<  Blog

How to Extract On-Chain Bitcoin Data

Realtime on-chain data can be difficult to obtain, as evident by the endless number of blockchain explorers, and data providers. As a consequence, answering simple questions, eg: “what number of Bitcoin wallets have more than 100 BTC?” is challenging.
March 30, 2022
in
Tutorials

Realtime on-chain data can be difficult to obtain, as evident by the endless number of blockchain explorers, and data providers. As a consequence, answering simple questions, eg: “what number of Bitcoin wallets have more than 100 BTC?” is challenging. Services such as Glassnode provide these on-chain metrics - but not without a steep fee. So what if you want to calculate these metrics for yourself or your business? In this blog post we will define the path you can take to calculate bitcoin data through a walkthrough of an example metric: What is the number of Bitcoin wallets with more than ‘X’ BTC?
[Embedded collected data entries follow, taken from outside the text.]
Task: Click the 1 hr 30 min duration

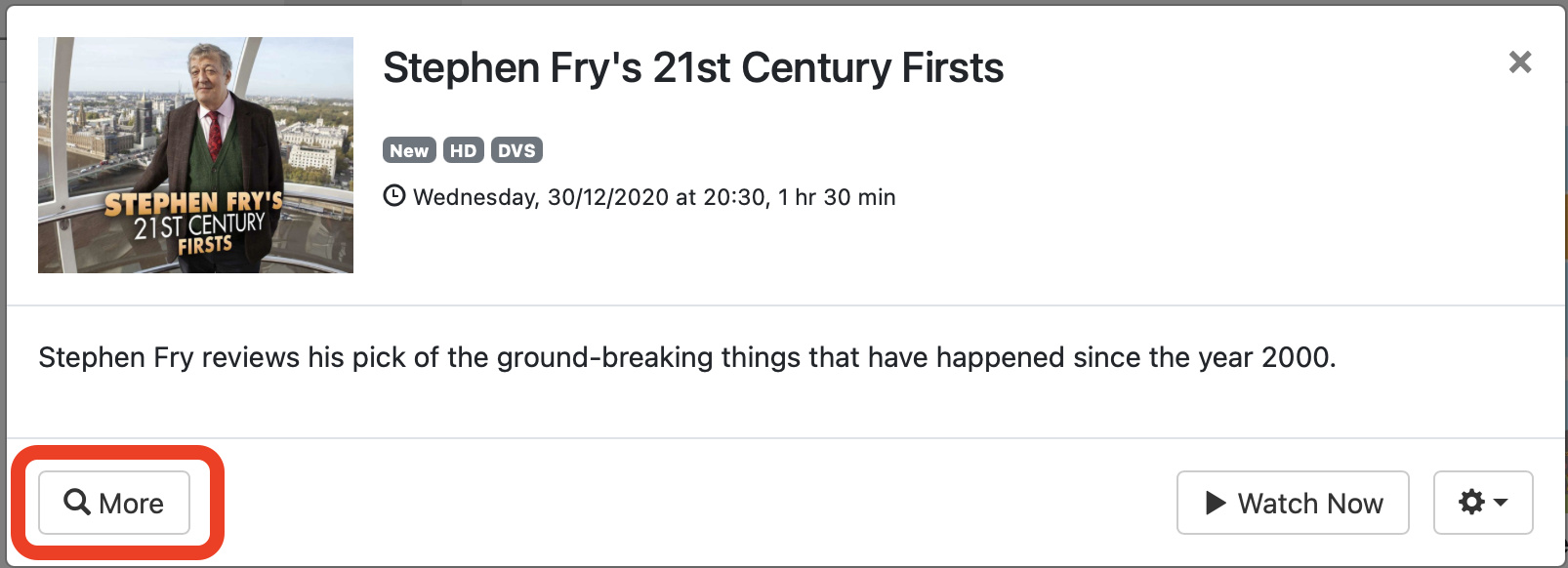Action: coord(837,197)
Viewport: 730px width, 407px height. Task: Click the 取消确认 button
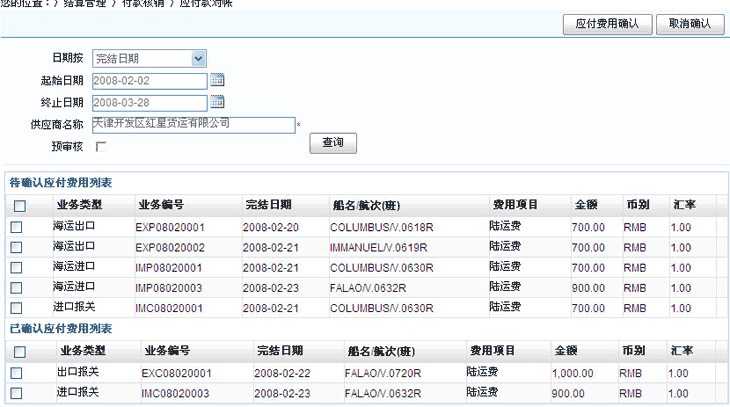[x=690, y=24]
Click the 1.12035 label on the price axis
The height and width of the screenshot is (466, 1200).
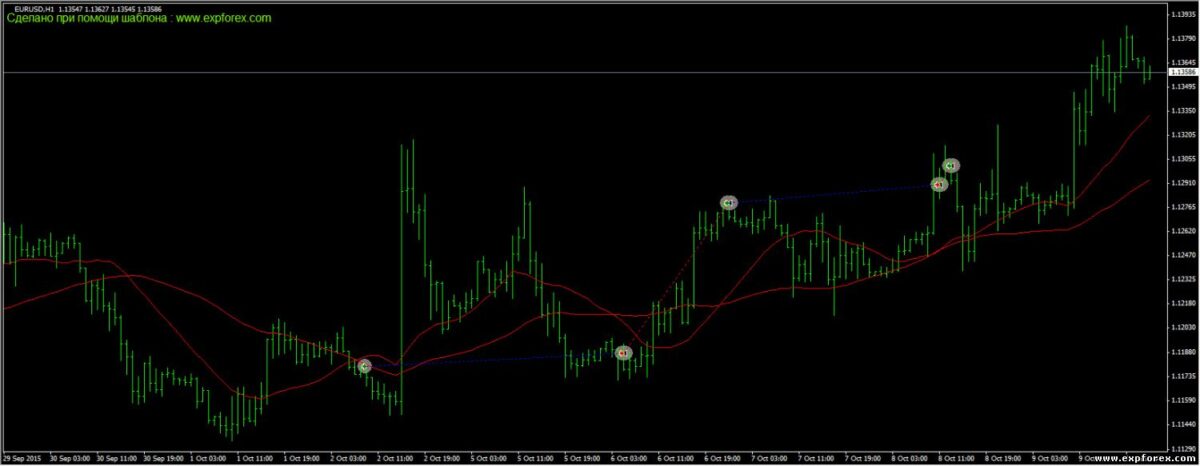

Before we delve into how to extract on-chain data, it’s worth taking a moment to understand how transactions function on the blockchain. Bitcoin is designed to work as a transactional-ledger, as opposed to the more common account/balance-ledger. Bitcoin has no accounts in the familiar sense; instead it keeps track of a list of transactions that have not been spent yet, known as UTXO (unspent transaction output). The balance belonging to each address is the sum of the values of all UTXO belonging to that address. This concept is better illustrated with an example.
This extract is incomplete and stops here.